Like it or not, Extension Signing starts with Firefox 40 (coming August 2015). The Mozilla Wiki has quite a bit of information about extension signing.

Signing will be done through addons.mozilla.org (AMO) and will be mandatory for all extensions, regardless of where they are hosted.

Here is a timeline of when and how Extension Signing is going to be enforced:

  • Firefox 40: Firefox warns about signatures but doesn’t enforce them.
  • Firefox 41: Firefox will have a preference that allows signature enforcement to be disabled.
  • Firefox 42: Release and Beta versions of Firefox will not allow unsigned extensions to be installed, with no override.

If implemented on ESR, the first version to support signing would be Firefox ESR 45. The current plan is to have ESR work like 40, with a preference that can turn off enforcement, but that may change in the future.

November 3rd, 2015 is when Firefox 42 is planned to be released. This will be the day many Firefox users are going to discover some their extensions which were not hosted on addons.mozilla.org (AMO) no longer work and there is nothing they can do about it. The likely reasons could include the developer doesn’t want to jump through Mozilla’s hoops to get the extension signed, or they no longer update the extension (but it still works). While I do support Extension Signing, I still say it is bad thing to make it so the user can not overrride if they so choose.

In regards to the Firefox ESR, I understand Mozilla’s thoughts on this. Firefox ESR is designed for organizations and corporations, which likely already have strict IT Department/Security/Company policies in regards to extensions. However, some of these may have their own proprietary extensions which of course would not be hosted on AMO. Hence that would be the reason for allowing “a preference that can turn off enforcement”.

A couple closing thoughts…Firefox ESR can be used by anyone who downloads and installs the builds. So, that is one way users could get around the mandatory enforcement. Alternatively, since they are going to have install a different browser anyway, could go with Pale Moon. Finally, according to the FAQ: Signed Extensions on mozillaZine

Note that known search hijackers which are currently hosted at AMO will also be automatically signed.
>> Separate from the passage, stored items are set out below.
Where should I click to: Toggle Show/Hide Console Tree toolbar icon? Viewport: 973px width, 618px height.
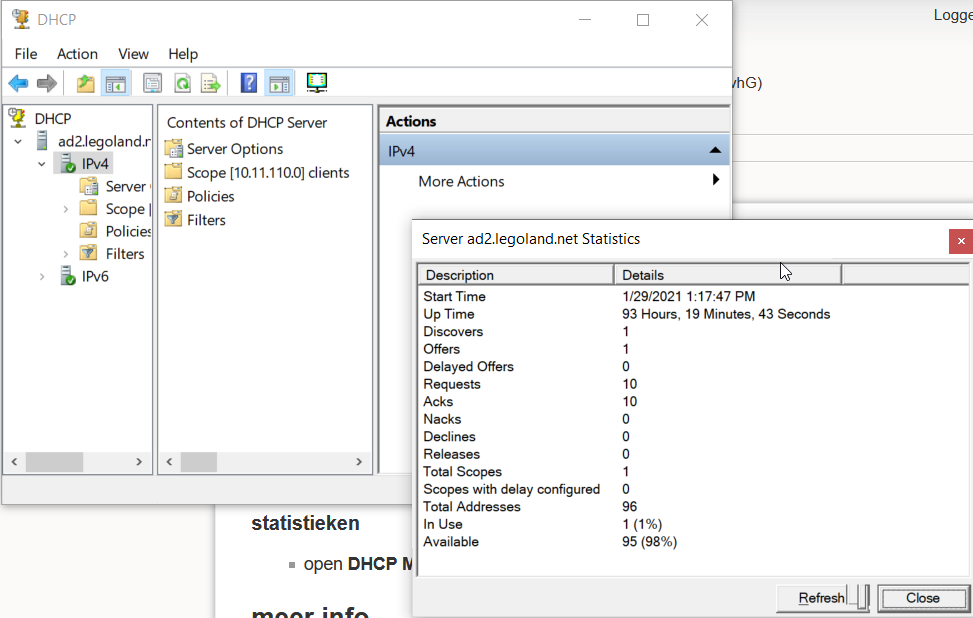(115, 84)
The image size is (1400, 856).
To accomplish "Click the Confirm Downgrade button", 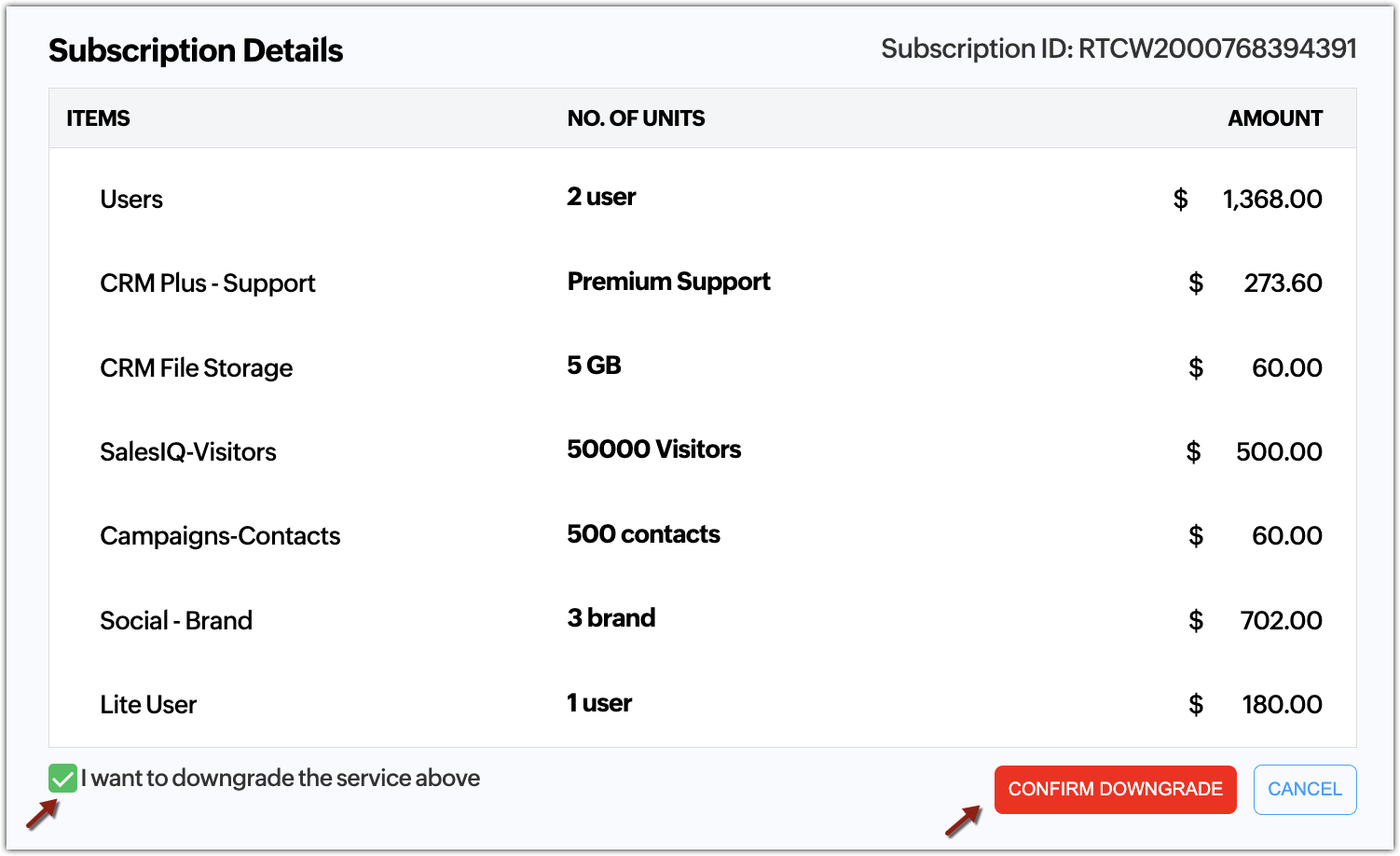I will point(1115,789).
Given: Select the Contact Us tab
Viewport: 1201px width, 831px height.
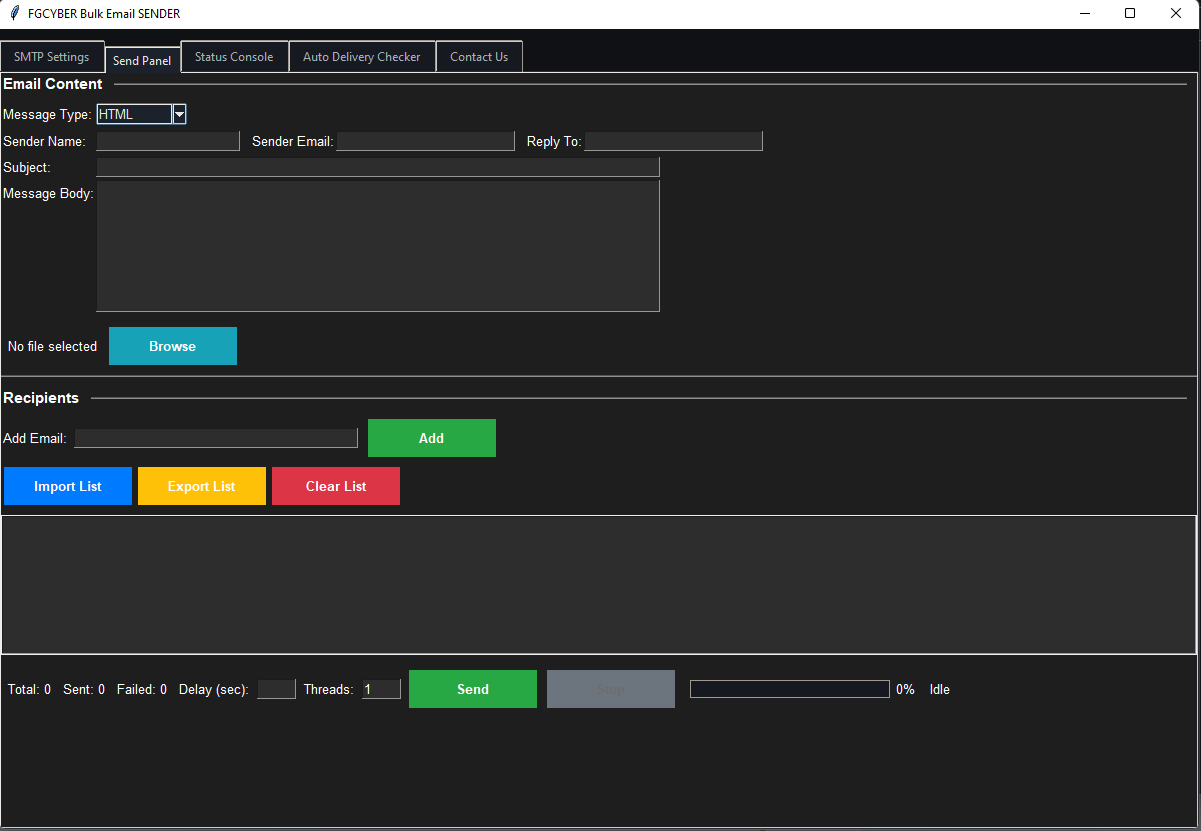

WTF! The whole purpose marketing of Extension Signing was this would prevent those types of add-ons from being installed without the user’s knowledge. I am under here the impression that the extension does not need to be installed through AMO, rather as long as the extension is hosted on AMO (or has been signed/approved by Mozilla) it can be installed. I suppose this will prevent future search hijacker extensions from being installed, but not current.